**PROBLEM DESCRIPTION**: Write out the text of every entry below word for word, leaving out the pictures.

[BEGIN DATASET CONTENT]

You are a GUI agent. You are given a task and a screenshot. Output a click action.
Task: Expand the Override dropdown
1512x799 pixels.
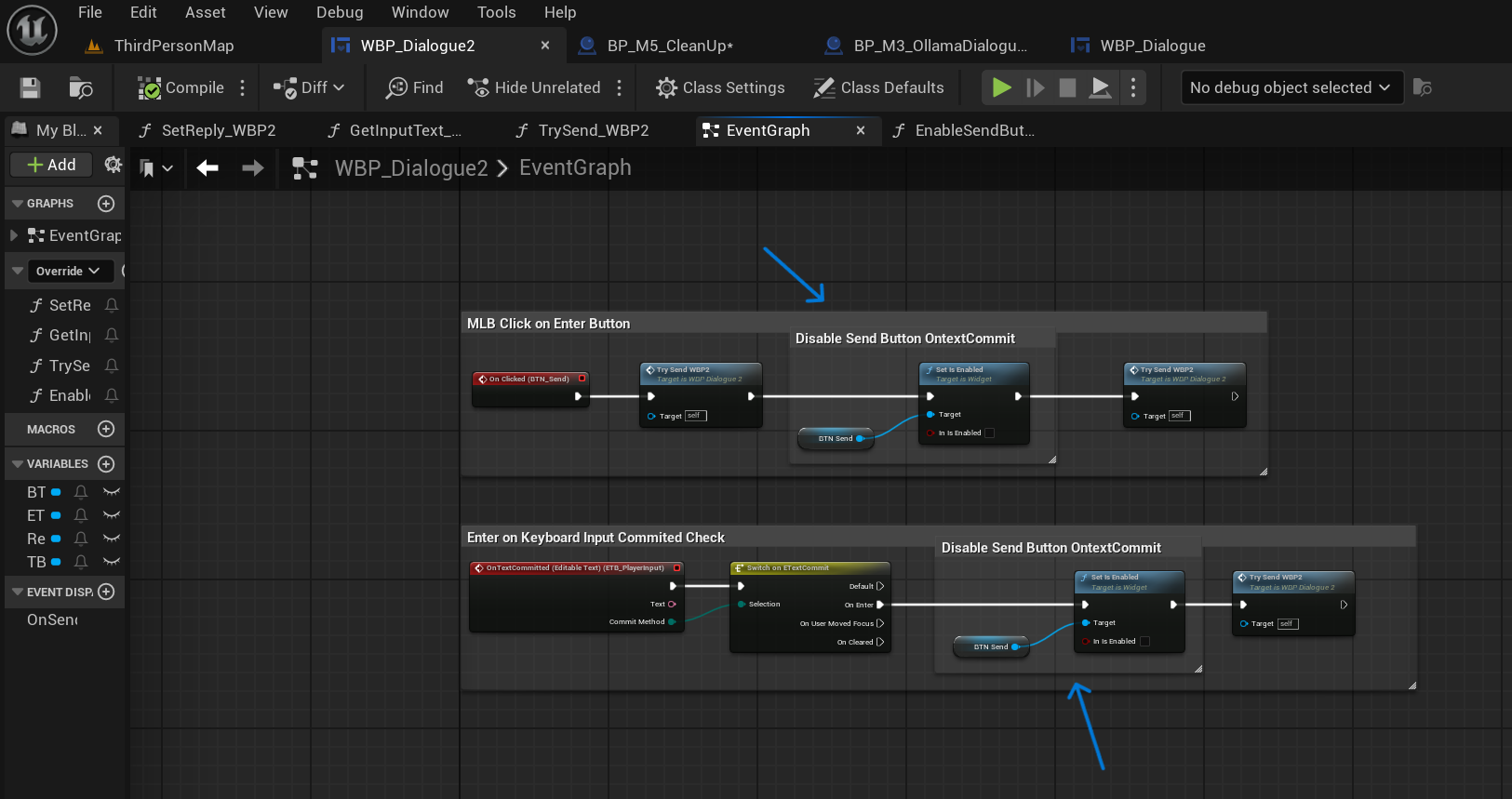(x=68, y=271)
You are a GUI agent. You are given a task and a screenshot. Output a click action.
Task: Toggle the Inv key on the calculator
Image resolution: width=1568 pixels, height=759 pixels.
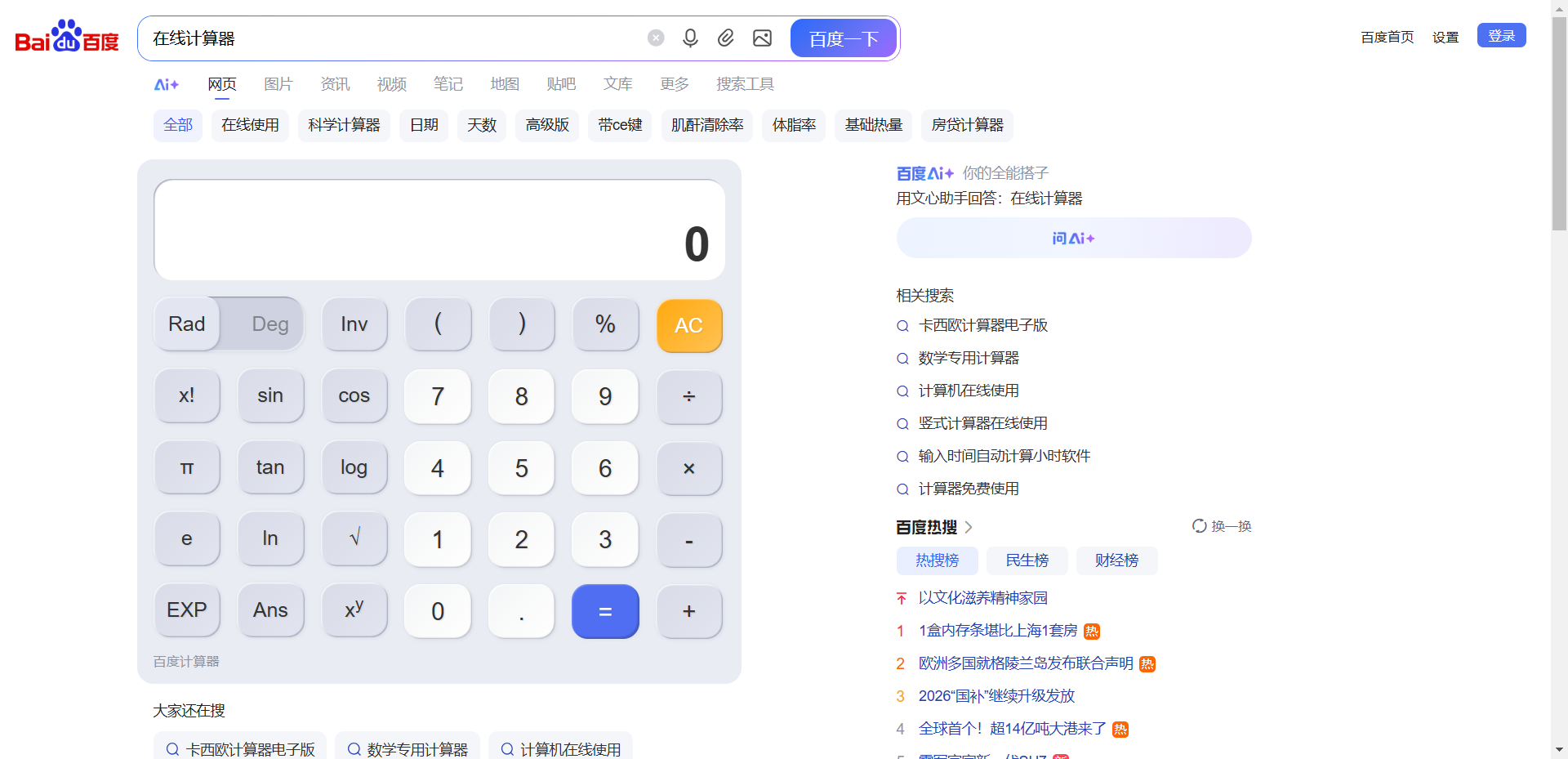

[END DATASET CONTENT]

**CORRECT RESULT**:
You are a GUI agent. You are given a task and a screenshot. Output a click action.
Task: Expand the Override dropdown
1512x799 pixels.
(x=68, y=271)
You are a GUI agent. You are given a task and a screenshot. Output a click action.
Task: Toggle the Inv key on the calculator
Image resolution: width=1568 pixels, height=759 pixels.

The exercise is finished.